A deep, rumbling roar echoed through the tube, originating from somewhere ahead. The scrabbling horde following behind Dytus and Vade went silent for a moment, then surged forwards. They were accompanied by a grinding shriek, as of a dying plasma reactor. Chancing a glance backwards, Dytus discovered that this was caused by the entire lava tube collapsing behind them.

He let out a wordless scream and accelerated as quickly as the lactic acid allowed. Vade must have realised what was happening too, since she followed without protest. Their torch flickered out, leaving the two to pelt through darkness. No time to search for a safe path; rock chips, spores, and the smell of Tyranid blood gusted over them every time part of the ceiling collapsed, driving them onwards relentlessly.

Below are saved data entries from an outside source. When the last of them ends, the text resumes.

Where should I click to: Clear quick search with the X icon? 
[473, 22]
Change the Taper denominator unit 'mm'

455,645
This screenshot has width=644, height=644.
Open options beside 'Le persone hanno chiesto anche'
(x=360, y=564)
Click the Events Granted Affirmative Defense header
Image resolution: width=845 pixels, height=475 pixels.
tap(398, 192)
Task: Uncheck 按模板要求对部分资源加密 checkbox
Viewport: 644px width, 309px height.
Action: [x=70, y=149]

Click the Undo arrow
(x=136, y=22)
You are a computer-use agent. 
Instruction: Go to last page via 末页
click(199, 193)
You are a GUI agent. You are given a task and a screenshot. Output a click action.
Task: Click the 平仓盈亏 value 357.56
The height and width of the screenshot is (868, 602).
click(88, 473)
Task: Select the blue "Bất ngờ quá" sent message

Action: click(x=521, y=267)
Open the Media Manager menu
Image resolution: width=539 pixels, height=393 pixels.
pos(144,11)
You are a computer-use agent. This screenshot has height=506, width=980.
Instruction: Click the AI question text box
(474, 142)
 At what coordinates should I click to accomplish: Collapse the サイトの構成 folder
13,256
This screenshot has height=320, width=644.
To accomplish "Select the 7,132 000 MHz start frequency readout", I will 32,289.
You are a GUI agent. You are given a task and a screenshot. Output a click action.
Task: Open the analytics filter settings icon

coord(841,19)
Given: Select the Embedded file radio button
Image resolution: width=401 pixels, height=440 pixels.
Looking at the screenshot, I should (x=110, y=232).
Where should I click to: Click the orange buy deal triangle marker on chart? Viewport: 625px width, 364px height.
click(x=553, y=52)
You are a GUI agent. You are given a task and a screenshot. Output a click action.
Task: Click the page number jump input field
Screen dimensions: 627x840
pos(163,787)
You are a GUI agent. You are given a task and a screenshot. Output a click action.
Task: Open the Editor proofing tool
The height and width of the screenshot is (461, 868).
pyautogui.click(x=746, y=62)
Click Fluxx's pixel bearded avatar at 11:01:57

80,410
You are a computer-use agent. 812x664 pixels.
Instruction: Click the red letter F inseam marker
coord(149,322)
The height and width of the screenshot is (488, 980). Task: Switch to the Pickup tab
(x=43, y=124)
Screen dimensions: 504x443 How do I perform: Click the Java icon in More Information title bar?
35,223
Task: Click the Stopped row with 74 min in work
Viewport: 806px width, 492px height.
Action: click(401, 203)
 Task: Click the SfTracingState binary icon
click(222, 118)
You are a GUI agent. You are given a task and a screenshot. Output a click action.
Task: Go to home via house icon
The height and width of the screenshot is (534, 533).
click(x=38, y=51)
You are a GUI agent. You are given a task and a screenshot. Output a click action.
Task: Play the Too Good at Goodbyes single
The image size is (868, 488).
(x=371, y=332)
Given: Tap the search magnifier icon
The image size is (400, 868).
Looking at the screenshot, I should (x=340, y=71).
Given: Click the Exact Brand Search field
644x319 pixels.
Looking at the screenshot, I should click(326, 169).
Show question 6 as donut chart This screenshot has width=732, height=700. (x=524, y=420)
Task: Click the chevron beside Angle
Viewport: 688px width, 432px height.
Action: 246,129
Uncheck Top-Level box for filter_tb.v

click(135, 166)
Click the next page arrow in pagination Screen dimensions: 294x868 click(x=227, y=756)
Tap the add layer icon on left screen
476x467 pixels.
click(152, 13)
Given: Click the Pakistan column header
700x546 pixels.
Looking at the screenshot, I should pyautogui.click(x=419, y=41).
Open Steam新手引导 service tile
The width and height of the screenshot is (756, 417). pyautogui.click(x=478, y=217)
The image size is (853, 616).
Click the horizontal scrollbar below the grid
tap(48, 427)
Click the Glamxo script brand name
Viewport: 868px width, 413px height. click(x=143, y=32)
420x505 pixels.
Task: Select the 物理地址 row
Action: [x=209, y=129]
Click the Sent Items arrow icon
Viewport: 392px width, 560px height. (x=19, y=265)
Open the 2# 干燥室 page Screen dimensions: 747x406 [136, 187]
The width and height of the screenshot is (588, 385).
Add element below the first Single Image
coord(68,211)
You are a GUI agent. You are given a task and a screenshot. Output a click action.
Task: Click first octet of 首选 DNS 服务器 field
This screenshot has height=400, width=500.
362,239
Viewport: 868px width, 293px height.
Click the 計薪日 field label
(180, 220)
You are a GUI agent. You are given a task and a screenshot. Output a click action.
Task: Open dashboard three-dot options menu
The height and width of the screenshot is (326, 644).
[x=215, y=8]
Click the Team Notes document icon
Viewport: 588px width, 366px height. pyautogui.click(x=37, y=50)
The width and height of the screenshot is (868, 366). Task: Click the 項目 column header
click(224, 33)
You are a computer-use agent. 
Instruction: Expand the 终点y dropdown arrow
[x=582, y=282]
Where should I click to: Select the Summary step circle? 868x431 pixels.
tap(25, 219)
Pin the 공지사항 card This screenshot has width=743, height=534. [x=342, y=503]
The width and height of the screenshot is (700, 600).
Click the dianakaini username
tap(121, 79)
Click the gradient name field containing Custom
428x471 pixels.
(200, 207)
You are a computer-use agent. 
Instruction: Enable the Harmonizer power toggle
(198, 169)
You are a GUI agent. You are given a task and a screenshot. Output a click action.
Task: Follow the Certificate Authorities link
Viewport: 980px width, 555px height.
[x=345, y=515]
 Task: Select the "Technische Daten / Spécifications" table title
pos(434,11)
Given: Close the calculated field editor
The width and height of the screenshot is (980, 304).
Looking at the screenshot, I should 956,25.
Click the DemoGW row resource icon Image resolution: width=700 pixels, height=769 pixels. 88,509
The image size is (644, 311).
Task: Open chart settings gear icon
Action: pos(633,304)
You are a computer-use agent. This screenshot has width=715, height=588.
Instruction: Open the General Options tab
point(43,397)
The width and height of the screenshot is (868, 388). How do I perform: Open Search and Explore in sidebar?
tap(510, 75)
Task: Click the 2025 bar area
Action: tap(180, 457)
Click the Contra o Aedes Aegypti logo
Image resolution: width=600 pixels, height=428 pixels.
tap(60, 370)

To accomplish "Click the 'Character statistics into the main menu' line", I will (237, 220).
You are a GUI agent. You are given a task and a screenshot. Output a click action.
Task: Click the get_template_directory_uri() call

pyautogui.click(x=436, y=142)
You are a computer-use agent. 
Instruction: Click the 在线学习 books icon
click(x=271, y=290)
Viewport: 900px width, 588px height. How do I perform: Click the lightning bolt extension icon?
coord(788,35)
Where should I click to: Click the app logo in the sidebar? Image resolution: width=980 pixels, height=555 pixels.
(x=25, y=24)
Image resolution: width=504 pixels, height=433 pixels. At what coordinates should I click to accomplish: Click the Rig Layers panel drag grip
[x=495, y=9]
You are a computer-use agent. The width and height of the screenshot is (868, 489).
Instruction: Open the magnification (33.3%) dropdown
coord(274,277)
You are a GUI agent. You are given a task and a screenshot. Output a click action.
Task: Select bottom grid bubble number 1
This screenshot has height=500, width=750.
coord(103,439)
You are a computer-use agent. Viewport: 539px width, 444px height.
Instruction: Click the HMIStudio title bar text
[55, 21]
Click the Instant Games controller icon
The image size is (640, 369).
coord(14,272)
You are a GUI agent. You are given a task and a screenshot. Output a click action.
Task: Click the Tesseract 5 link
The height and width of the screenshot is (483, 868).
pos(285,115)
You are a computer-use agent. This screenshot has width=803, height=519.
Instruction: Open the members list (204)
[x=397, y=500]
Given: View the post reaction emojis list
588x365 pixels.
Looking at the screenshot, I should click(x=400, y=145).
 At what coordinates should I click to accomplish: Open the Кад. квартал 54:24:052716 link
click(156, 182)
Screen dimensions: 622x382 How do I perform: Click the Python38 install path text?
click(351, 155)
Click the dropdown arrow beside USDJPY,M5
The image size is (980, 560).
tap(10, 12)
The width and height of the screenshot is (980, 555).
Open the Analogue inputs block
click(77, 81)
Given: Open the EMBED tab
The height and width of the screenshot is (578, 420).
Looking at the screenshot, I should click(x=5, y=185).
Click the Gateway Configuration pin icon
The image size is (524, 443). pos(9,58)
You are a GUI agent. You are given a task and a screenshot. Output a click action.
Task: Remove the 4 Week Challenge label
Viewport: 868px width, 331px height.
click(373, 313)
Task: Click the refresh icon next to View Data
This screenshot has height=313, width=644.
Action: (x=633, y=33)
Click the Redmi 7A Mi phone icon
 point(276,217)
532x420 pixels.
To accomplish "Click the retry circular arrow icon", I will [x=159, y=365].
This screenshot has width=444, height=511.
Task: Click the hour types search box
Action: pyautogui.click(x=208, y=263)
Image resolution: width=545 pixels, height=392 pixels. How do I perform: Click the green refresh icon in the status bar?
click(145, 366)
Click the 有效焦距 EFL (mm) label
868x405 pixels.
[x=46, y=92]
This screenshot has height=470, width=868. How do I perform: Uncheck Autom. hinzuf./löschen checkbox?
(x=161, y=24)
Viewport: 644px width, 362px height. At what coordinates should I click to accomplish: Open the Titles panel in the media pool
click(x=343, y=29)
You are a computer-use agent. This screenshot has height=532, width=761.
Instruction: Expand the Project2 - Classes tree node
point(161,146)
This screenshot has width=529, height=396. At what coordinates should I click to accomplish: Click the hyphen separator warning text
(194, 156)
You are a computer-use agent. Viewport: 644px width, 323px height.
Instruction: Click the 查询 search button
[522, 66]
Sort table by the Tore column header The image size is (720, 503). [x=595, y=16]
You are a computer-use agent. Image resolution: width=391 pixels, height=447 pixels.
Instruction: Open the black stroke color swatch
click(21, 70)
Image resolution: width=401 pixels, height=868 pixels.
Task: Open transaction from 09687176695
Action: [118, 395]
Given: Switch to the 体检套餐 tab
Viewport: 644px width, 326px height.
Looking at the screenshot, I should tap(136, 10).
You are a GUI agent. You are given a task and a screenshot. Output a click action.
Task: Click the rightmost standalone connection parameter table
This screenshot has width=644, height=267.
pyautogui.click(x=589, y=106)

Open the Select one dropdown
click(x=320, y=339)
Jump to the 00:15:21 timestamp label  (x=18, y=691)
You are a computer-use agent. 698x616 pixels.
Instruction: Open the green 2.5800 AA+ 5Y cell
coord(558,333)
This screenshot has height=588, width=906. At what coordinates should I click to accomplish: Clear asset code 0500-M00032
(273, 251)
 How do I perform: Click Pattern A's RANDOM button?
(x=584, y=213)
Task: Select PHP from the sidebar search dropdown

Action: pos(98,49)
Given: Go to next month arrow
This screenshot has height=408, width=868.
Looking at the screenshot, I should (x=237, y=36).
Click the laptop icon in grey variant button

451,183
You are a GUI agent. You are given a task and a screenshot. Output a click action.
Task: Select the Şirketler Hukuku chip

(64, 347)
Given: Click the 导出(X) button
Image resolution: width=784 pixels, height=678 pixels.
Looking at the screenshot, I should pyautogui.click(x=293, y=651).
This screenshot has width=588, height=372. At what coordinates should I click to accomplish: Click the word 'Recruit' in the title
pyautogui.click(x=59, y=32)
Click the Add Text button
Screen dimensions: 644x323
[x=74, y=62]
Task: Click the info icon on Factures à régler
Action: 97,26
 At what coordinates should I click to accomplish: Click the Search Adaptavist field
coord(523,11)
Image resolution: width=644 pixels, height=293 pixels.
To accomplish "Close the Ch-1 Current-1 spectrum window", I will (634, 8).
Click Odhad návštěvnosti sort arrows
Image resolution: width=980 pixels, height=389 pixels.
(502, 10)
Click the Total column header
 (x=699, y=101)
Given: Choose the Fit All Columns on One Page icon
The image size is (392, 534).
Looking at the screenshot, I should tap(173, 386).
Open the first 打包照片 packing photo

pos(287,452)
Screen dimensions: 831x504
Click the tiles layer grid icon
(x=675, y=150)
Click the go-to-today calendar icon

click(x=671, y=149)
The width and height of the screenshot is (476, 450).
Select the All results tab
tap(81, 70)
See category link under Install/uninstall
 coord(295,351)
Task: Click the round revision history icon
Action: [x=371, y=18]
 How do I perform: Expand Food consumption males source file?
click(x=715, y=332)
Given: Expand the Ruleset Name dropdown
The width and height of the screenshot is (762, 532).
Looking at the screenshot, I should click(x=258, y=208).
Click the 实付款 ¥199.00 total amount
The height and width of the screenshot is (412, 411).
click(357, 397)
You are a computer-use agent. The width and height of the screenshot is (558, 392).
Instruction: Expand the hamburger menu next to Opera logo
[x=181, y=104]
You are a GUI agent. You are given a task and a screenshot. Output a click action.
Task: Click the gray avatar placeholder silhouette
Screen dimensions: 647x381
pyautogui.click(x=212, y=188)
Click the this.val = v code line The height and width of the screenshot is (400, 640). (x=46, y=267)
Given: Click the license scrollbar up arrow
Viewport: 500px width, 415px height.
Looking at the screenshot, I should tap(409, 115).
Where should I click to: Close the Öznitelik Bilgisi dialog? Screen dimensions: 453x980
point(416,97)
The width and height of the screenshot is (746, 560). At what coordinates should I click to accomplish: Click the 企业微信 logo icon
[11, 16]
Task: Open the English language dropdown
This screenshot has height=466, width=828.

A bright patch ahead!—a haven formed where the tube had weathered through in eons past.

‘Almost. There,’ Dytus managed.

His foot accidentally clipped one of their pursuers, foiling its attack. It was quickly buried under a clattering rain of boulders.

Only yards to go now. ‘Come on!’ Dytus grabbed Vade by the shoulder and threw her forwards as hard as he could, sending her pitching off her feet. She fell awkwardly but maintained forward momentum, coming to rest in a puddle just beyond the tube’s roof. ‘Princeps!’ he screamed as he dived after her.

♦ ◊ ♦ ◊ ♦ ◊ ♦

Every individual fibre of muscle screamed in pain as she got to her knees, still gasping for breath. Thin, white vomit trickled from her mouth into a muddy puddle. Vade wiped her face, then coughed involuntarily; she had accidentally inhaled a chunk of food paste. She spluttered wetly for a moment, trying to gasp past the obstruction, until a hand thumped into her back. Paste spattered onto the floor, and she gasped down oxygen.

‘Thanks,’ Vade managed after a moment, then allowed herself to fall backwards into the mess. Her limbs now felt like jelly, and the vision from her single eye intermittently turned grey. Heaving gasps shook her entire frame.

In a sort of stop-motion effect she saw Dytus kneel beside her, reach down, and grab the branch. It was, miraculously, still in one piece; and now it was their only weapon. Wait: no, Dytus sifted through the puddle for a moment, found her laspistol, and handed it back to her. It felt good to at least carry some armament, having been fused into one for so long.

The ground shook again. She barely noticed.

‘Princeps.’ Dytus’ ragged breath was little better than her own. ‘We had best keep moving. We’re in open air again.’ He sounded reluctant but determined. Amazing how quickly that came back—the nuances of human conversation. The _Templum_ always simply spoke its mind.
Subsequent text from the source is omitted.